### Instructions for the task
The answer is the full set of records below, transcribed exactly.

Stored dataset items
++++++++++++++++++++
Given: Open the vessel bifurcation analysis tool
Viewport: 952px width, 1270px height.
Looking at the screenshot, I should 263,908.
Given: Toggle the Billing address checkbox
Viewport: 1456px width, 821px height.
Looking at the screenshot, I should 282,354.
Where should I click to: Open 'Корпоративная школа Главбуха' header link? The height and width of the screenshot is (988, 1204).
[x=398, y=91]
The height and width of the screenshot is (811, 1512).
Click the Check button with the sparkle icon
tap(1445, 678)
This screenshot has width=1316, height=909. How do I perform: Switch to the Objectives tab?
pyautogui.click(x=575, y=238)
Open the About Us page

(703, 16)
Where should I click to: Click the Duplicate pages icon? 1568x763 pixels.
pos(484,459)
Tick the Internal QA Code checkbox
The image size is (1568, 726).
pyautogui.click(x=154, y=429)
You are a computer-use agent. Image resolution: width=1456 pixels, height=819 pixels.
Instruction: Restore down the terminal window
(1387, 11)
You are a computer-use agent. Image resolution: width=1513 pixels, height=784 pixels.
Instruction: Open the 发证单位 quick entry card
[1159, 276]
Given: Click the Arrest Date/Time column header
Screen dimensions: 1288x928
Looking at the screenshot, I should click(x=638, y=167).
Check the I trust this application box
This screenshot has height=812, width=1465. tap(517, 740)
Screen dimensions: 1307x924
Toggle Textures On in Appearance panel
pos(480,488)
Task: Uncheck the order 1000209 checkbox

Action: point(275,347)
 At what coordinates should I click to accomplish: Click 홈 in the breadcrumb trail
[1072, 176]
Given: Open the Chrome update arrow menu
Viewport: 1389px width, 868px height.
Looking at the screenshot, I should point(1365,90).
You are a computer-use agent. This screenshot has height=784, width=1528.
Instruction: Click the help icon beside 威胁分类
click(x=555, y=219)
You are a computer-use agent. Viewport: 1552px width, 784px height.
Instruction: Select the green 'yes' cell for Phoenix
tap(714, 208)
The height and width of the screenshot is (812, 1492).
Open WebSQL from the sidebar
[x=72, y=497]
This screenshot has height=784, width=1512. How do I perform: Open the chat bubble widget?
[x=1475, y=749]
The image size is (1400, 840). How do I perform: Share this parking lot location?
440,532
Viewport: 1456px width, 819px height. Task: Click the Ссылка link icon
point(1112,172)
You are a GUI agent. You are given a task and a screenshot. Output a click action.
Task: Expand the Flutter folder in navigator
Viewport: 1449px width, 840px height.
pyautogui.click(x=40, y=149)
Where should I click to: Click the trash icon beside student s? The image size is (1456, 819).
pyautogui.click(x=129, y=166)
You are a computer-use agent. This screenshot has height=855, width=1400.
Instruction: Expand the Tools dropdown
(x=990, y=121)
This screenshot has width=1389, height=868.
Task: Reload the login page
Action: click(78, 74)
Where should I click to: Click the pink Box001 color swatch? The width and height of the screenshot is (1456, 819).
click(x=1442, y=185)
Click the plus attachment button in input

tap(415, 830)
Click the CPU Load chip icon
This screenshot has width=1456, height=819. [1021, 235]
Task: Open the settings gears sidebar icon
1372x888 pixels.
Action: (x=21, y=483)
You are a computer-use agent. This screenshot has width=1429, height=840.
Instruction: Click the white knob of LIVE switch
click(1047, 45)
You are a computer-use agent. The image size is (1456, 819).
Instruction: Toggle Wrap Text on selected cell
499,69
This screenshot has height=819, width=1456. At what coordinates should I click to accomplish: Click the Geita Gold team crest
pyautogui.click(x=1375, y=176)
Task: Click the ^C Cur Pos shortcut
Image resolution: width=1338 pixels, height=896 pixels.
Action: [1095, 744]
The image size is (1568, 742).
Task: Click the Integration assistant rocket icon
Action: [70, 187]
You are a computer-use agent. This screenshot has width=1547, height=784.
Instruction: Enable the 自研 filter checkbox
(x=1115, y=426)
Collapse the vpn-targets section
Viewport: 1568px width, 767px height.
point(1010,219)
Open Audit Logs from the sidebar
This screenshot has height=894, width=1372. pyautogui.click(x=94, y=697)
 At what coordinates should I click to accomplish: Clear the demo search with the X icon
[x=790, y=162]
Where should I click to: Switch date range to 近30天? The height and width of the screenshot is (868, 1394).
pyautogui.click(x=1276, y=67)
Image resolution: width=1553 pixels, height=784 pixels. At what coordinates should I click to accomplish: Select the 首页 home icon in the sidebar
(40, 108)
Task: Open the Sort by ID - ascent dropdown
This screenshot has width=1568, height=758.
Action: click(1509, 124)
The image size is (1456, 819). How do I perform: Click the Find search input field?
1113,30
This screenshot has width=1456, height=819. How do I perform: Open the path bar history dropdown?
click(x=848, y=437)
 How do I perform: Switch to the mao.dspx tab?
++++++++++++++++++++
### Output for this exercise
Given: Open the vessel bifurcation analysis tool
Viewport: 952px width, 1270px height.
Looking at the screenshot, I should 263,908.
Given: Toggle the Billing address checkbox
Viewport: 1456px width, 821px height.
Looking at the screenshot, I should 282,354.
Where should I click to: Open 'Корпоративная школа Главбуха' header link? The height and width of the screenshot is (988, 1204).
[x=398, y=91]
The height and width of the screenshot is (811, 1512).
Click the Check button with the sparkle icon
tap(1445, 678)
This screenshot has width=1316, height=909. How do I perform: Switch to the Objectives tab?
pyautogui.click(x=575, y=238)
Open the About Us page

(703, 16)
Where should I click to: Click the Duplicate pages icon? 1568x763 pixels.
pos(484,459)
Tick the Internal QA Code checkbox
The image size is (1568, 726).
pyautogui.click(x=154, y=429)
You are a computer-use agent. Image resolution: width=1456 pixels, height=819 pixels.
Instruction: Restore down the terminal window
(1387, 11)
You are a computer-use agent. Image resolution: width=1513 pixels, height=784 pixels.
Instruction: Open the 发证单位 quick entry card
[1159, 276]
Given: Click the Arrest Date/Time column header
Screen dimensions: 1288x928
Looking at the screenshot, I should click(x=638, y=167).
Check the I trust this application box
This screenshot has height=812, width=1465. tap(517, 740)
Screen dimensions: 1307x924
Toggle Textures On in Appearance panel
pos(480,488)
Task: Uncheck the order 1000209 checkbox

Action: point(275,347)
 At what coordinates should I click to accomplish: Click 홈 in the breadcrumb trail
[1072, 176]
Given: Open the Chrome update arrow menu
Viewport: 1389px width, 868px height.
Looking at the screenshot, I should point(1365,90).
You are a computer-use agent. This screenshot has height=784, width=1528.
Instruction: Click the help icon beside 威胁分类
click(x=555, y=219)
You are a computer-use agent. Viewport: 1552px width, 784px height.
Instruction: Select the green 'yes' cell for Phoenix
tap(714, 208)
The height and width of the screenshot is (812, 1492).
Open WebSQL from the sidebar
[x=72, y=497]
This screenshot has height=784, width=1512. How do I perform: Open the chat bubble widget?
[x=1475, y=749]
The image size is (1400, 840). How do I perform: Share this parking lot location?
440,532
Viewport: 1456px width, 819px height. Task: Click the Ссылка link icon
point(1112,172)
You are a GUI agent. You are given a task and a screenshot. Output a click action.
Task: Expand the Flutter folder in navigator
Viewport: 1449px width, 840px height.
pyautogui.click(x=40, y=149)
Where should I click to: Click the trash icon beside student s? The image size is (1456, 819).
pyautogui.click(x=129, y=166)
You are a computer-use agent. This screenshot has height=855, width=1400.
Instruction: Expand the Tools dropdown
(x=990, y=121)
This screenshot has width=1389, height=868.
Task: Reload the login page
Action: click(78, 74)
Where should I click to: Click the pink Box001 color swatch? The width and height of the screenshot is (1456, 819).
click(x=1442, y=185)
Click the plus attachment button in input

tap(415, 830)
Click the CPU Load chip icon
This screenshot has width=1456, height=819. [1021, 235]
Task: Open the settings gears sidebar icon
1372x888 pixels.
Action: (x=21, y=483)
You are a computer-use agent. This screenshot has width=1429, height=840.
Instruction: Click the white knob of LIVE switch
click(1047, 45)
You are a computer-use agent. The image size is (1456, 819).
Instruction: Toggle Wrap Text on selected cell
499,69
This screenshot has height=819, width=1456. At what coordinates should I click to accomplish: Click the Geita Gold team crest
pyautogui.click(x=1375, y=176)
Task: Click the ^C Cur Pos shortcut
Image resolution: width=1338 pixels, height=896 pixels.
Action: [1095, 744]
The image size is (1568, 742).
Task: Click the Integration assistant rocket icon
Action: [70, 187]
You are a computer-use agent. This screenshot has width=1547, height=784.
Instruction: Enable the 自研 filter checkbox
(x=1115, y=426)
Collapse the vpn-targets section
Viewport: 1568px width, 767px height.
point(1010,219)
Open Audit Logs from the sidebar
This screenshot has height=894, width=1372. pyautogui.click(x=94, y=697)
 At what coordinates should I click to accomplish: Clear the demo search with the X icon
[x=790, y=162]
Where should I click to: Switch date range to 近30天? The height and width of the screenshot is (868, 1394).
pyautogui.click(x=1276, y=67)
Image resolution: width=1553 pixels, height=784 pixels. At what coordinates should I click to accomplish: Select the 首页 home icon in the sidebar
(40, 108)
Task: Open the Sort by ID - ascent dropdown
This screenshot has width=1568, height=758.
Action: click(1509, 124)
The image size is (1456, 819). How do I perform: Click the Find search input field?
1113,30
This screenshot has width=1456, height=819. How do I perform: Open the path bar history dropdown?
click(x=848, y=437)
 How do I perform: Switch to the mao.dspx tab?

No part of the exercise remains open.